Records from a data source:
[Start of Attachment]

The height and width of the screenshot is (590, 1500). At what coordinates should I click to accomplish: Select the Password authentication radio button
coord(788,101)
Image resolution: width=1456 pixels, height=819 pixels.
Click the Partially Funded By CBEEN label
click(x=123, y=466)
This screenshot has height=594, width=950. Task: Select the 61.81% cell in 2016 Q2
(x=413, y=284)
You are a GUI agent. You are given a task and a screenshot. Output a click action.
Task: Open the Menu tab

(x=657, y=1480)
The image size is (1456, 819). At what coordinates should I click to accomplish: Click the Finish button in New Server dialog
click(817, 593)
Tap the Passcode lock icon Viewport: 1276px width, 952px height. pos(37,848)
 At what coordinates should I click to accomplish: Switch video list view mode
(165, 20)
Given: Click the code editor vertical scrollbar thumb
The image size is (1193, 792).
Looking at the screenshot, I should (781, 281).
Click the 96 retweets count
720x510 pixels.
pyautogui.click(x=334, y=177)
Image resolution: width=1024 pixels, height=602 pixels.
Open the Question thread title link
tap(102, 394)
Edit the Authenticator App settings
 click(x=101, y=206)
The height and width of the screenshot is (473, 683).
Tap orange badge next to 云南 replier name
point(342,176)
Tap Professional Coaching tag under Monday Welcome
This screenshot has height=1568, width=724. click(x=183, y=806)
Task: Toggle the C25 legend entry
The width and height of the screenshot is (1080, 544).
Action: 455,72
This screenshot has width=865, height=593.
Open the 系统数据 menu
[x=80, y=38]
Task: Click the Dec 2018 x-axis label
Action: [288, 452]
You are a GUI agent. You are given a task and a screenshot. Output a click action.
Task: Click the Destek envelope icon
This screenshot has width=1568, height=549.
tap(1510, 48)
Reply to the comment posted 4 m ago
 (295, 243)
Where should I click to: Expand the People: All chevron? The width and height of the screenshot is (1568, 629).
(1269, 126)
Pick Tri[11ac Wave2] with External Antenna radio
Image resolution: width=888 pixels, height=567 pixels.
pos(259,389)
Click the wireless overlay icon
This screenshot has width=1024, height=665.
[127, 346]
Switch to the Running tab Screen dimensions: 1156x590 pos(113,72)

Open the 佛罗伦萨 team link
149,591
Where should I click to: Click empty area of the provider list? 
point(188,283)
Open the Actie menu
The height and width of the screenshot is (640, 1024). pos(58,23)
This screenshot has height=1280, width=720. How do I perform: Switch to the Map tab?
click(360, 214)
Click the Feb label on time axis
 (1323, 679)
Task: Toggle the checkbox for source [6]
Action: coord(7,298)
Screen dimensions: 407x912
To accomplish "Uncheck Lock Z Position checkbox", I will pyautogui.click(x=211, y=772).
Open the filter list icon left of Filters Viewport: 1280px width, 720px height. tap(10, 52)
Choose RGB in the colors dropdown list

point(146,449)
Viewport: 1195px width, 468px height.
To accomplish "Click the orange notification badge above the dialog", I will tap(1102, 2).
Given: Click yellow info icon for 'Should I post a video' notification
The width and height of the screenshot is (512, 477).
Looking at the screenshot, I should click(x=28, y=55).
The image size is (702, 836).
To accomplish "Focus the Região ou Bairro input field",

[End of Attachment]

From the line holding "Choose RGB in the colors dropdown list" down to the last line of the records above, restate each line exactly as written.

RESPONSE ::
Choose RGB in the colors dropdown list

point(146,449)
Viewport: 1195px width, 468px height.
To accomplish "Click the orange notification badge above the dialog", I will tap(1102, 2).
Given: Click yellow info icon for 'Should I post a video' notification
The width and height of the screenshot is (512, 477).
Looking at the screenshot, I should click(x=28, y=55).
The image size is (702, 836).
To accomplish "Focus the Região ou Bairro input field",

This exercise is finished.